Я разыскал Павла. Он стоял у станка. Рядом работал Лазарев. Глаза Павла от бессонницы провалились, лицо стало сумрачным.
— Таковы-то они дела, Алеха… — оторвавшись ненадолго от работы, проговорил он. И, помолчав, добавил: — Хорошо, что пришел.
— Почему ты не был дома? — спросил я.
Павел молчал.
Лазарев вынул папиросу и стал прикуривать у брата. Папироса не загоралась. Василий зажег спичку.
— Мы, Леша, — сказал Лазарев, — с твоим братом решили по-новому теперь работать. Понял? Больше делать, чем раньше… — Лазарев умолк, задумался и добавил: — Так вот… Павел Семенович говорит: «Мало делать одну норму.

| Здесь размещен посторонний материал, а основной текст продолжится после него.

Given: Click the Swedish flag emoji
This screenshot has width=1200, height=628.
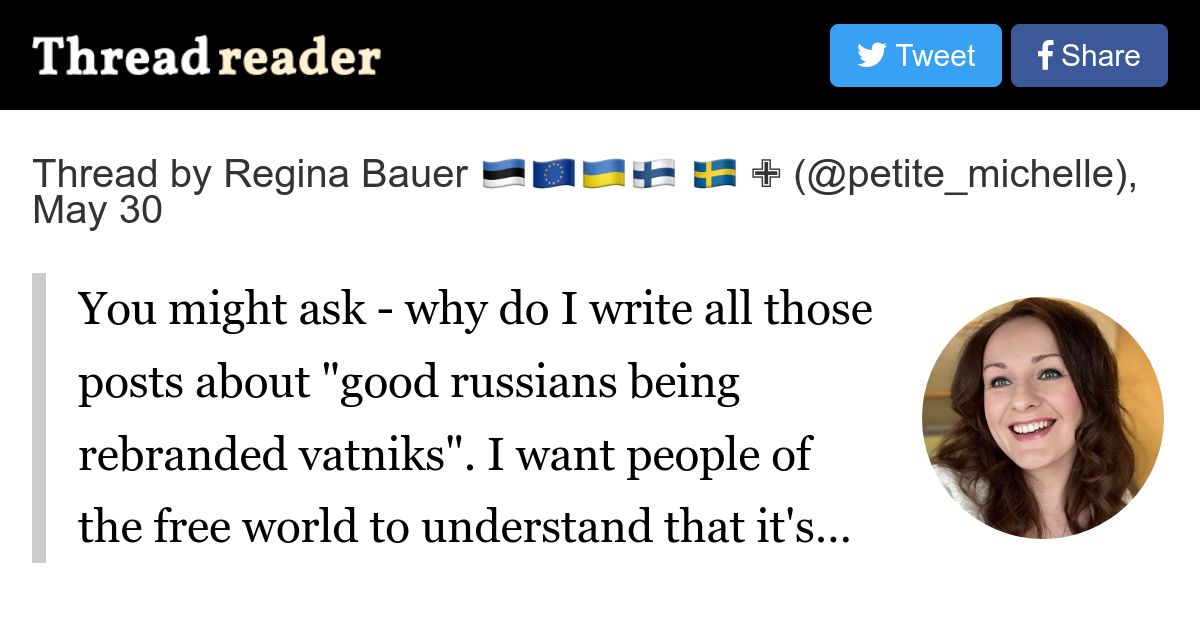Looking at the screenshot, I should pos(715,175).
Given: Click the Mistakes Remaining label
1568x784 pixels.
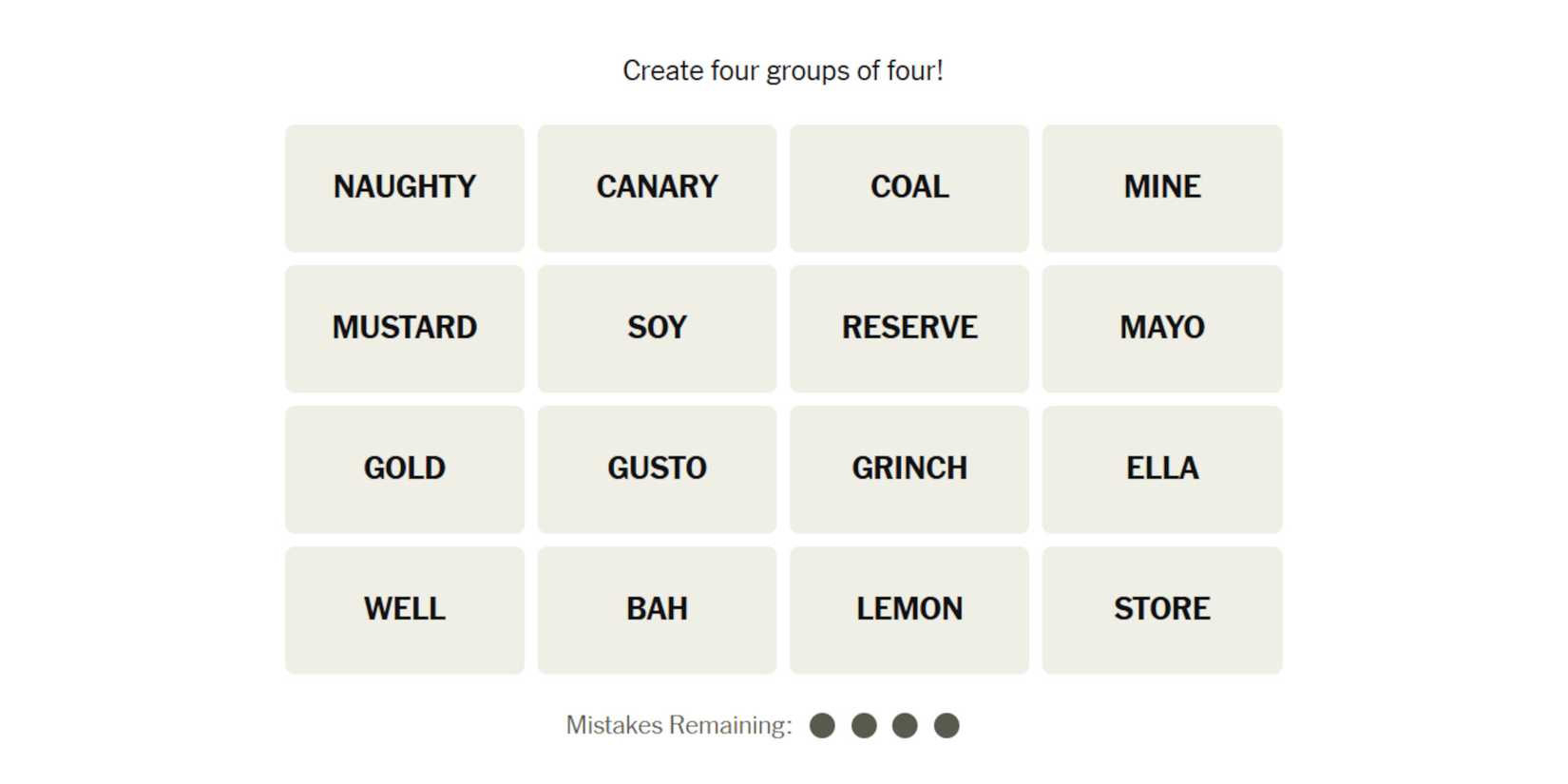Looking at the screenshot, I should tap(679, 726).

Я перед всем коллективом завода беру обязательство на своем станке давать полторы нормы!» Вот они какие дела, паря…
— Полторы нормы! — повторил я.
— Да! — откликнулся брат.
— А как же ты? А сумеешь?
— Пока рабочий день удлиню, буду чаще оставаться на сверхурочные. А там увидим…
— Сколько ты вчера выработал?
— Сто пятьдесят два процента.
— И днем и ночью работал?
— Как видишь. Но слово свое я должен сдержать! — Павел закашлялся и отбросил папиросу.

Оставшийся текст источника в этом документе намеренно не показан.